Communication is sharing. But you cannot share what you do not have. No matter how skillful a speaker or writer you may be, if you are ignorant of something that you could know, or if your knowledge is faulty, you will eventually be found out.
Lincoln wrote an aspiring lawyer: “The mode is very simple, though laborious and tedious. It is only to get the books, and read, and study them carefully…Work, work, work is the main thing.”
- USE STORIES, ANALOGIES, AND IMAGERY
If you want to be a persuasive communicator, it's not enough to get things exactly right. Your audience may quickly forget the facts, the statistics, and the arguments that you use. But they are likely to remember your stories and examples, and the imagery and poetry of your language.
Show your audience, don't tell them. Paint a picture, and they'll carry it with them.
- ASK QUESTIONS.
From Lincoln’s earliest days as a lawyer, he learned how important questions could be in winning a case.
Good questions have immense value in communication and leadership. Yet they are frequently under-utilized. You can use questions to gain information or to guide a conversation. Often the other party will not even know that they are being led. By means of questions, you can get them to think about a subject that they might not have considered previously, or lead them to look at it in a different light.
- KNOW YOUR AUDIENCE
If you want to be an effective communicator, you must learn as much as possible about your audience. So consider the type of person you are trying to communicate with. Some people want to hear all the details. Others want only a broad outline. Some are moved by emotion; others distrust emotion.

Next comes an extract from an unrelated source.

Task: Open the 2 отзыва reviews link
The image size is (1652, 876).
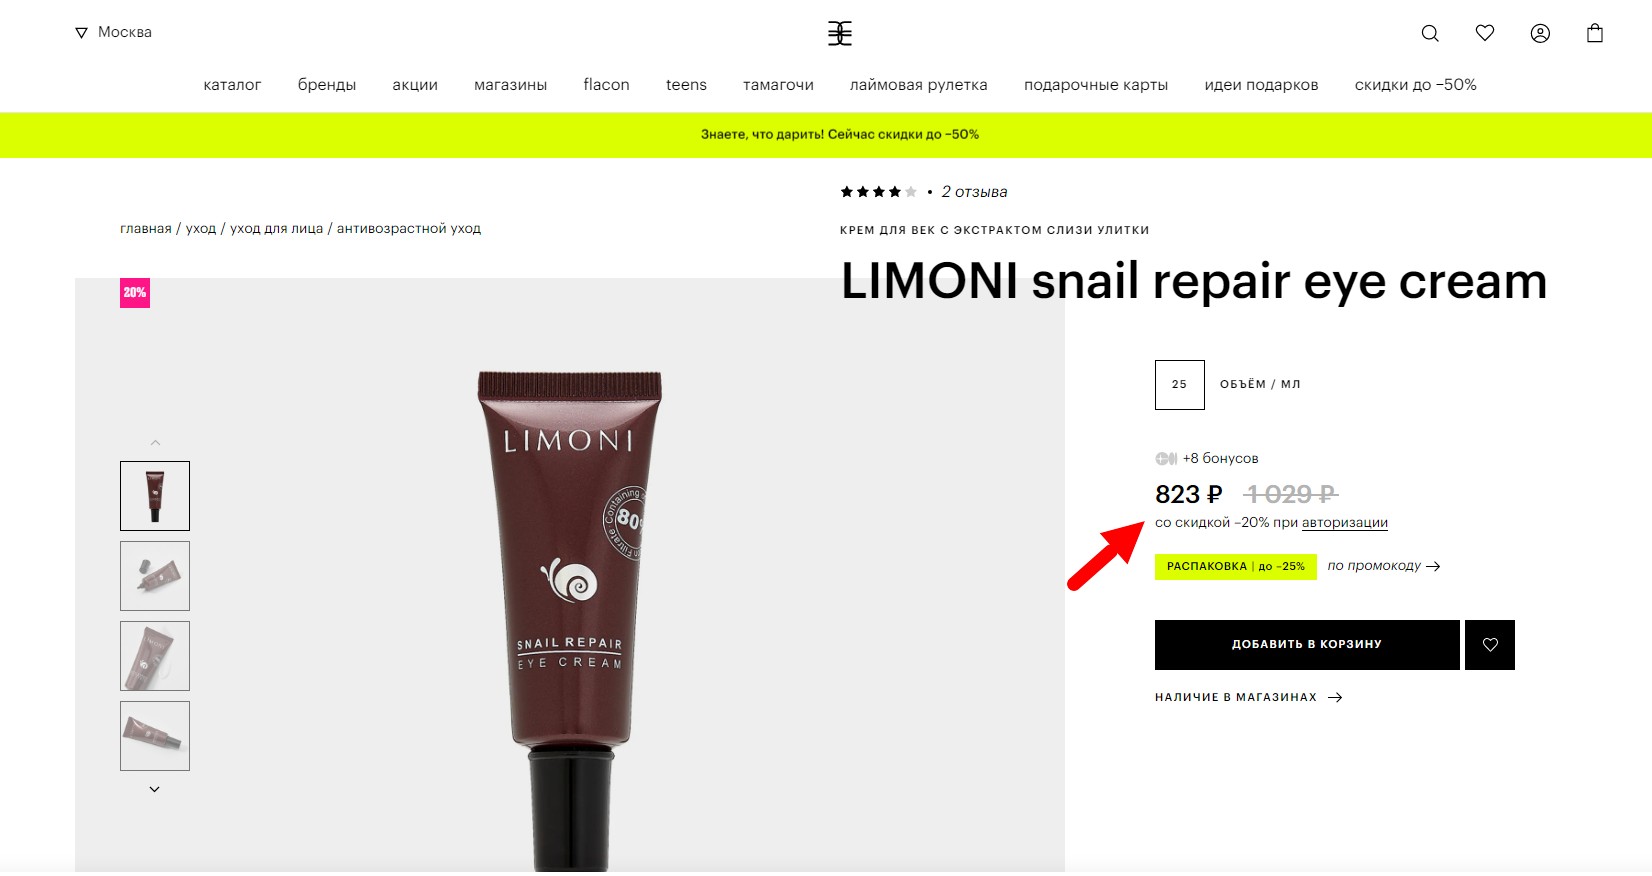Action: [974, 191]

Study your audience to determine if they are ready to listen, ready to follow. "It takes two to speak truth"--Henry David Thoreau said--"One to speak and another to listen."

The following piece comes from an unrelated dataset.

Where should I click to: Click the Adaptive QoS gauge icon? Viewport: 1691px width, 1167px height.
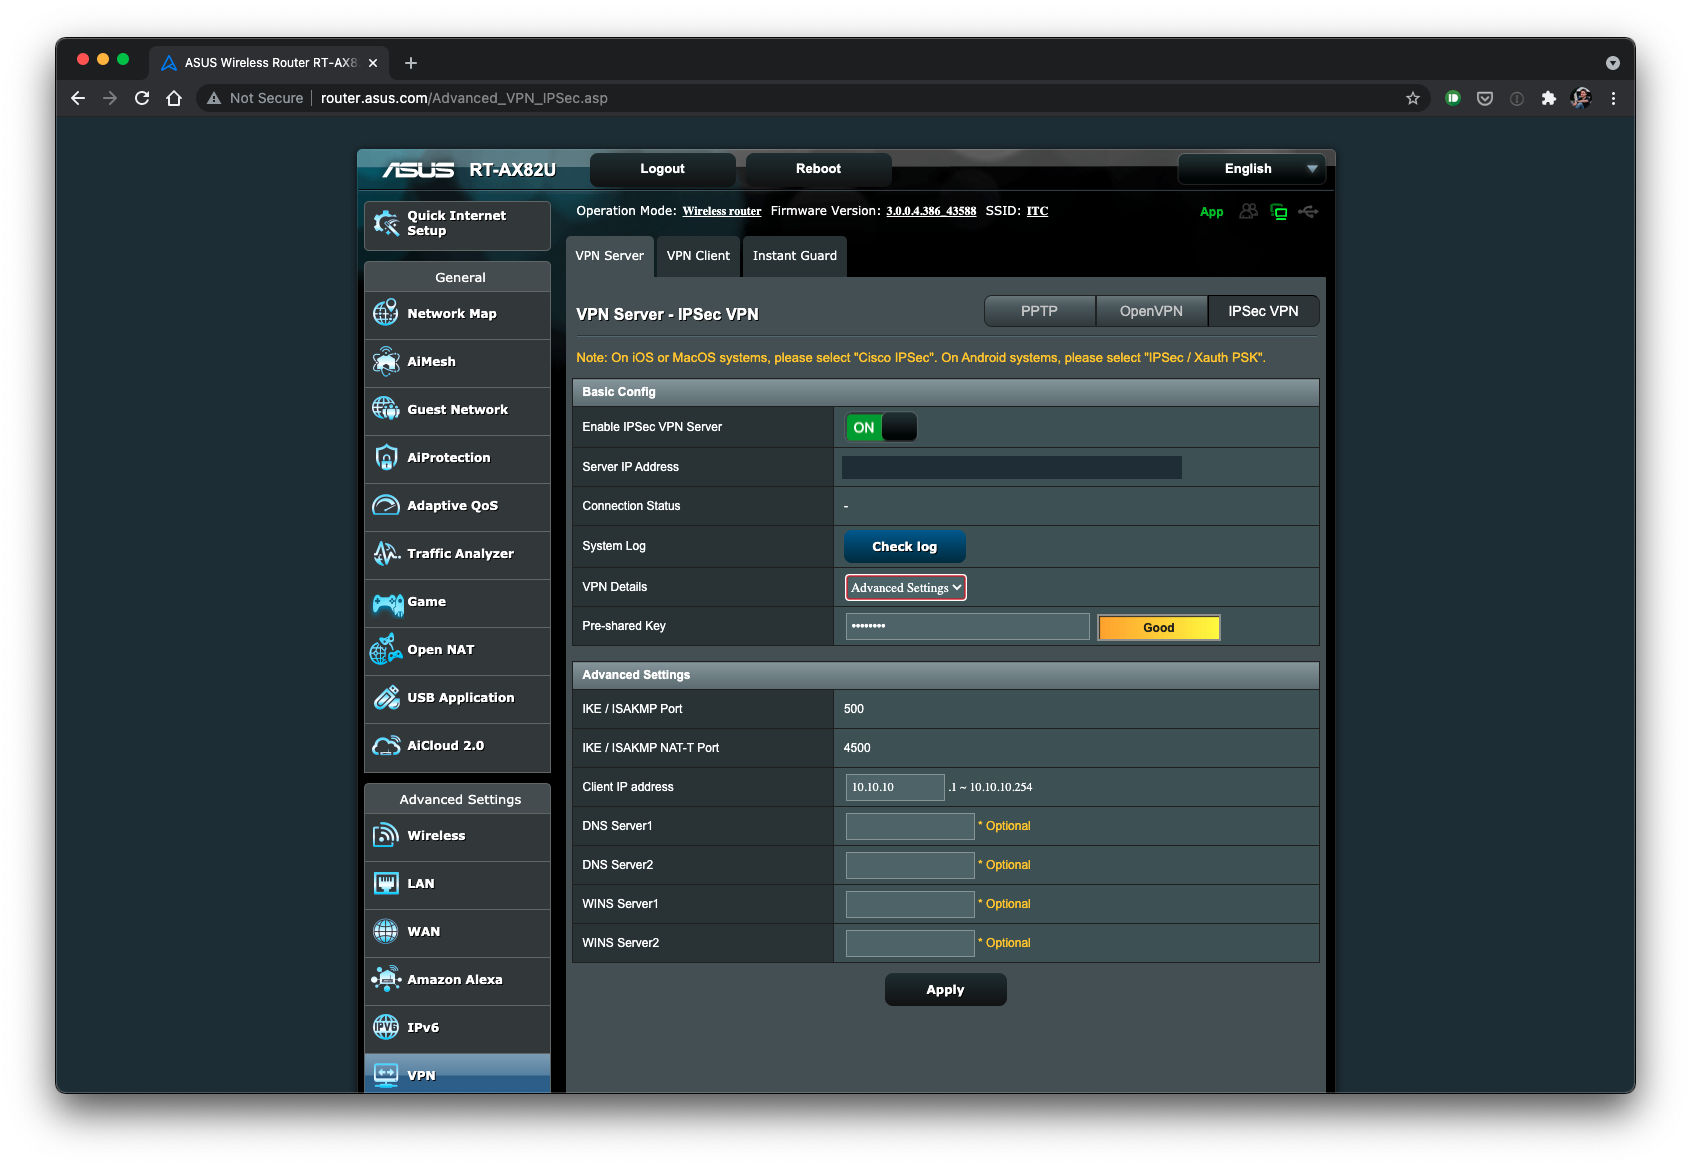point(386,506)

- CONVINCE THE AUDIENCE THAT YOU ARE A FRIEND WHO HAS THEIR BEST INTEREST AT HEART.
When you speak in public, you will be most effective if you think of yourself, not as making a speech, but as someone who has come to talk with friends about a subject that is important to them.
Lincoln stated in one of his speeches: "A drop of honey catches more flies than a gallon of gall. Then he advised: “If you would win a man to your cause, first convince him that you are his sincere friend....On the contrary, assume to dictate to his judgment, or to command his actions, or to mark him as one to be shunned or despised, and he will retreat within himself, close all the avenues to his head and his heart.... "
- CONSIDER THE CONSEQUENCES OF YOUR MESSAGE.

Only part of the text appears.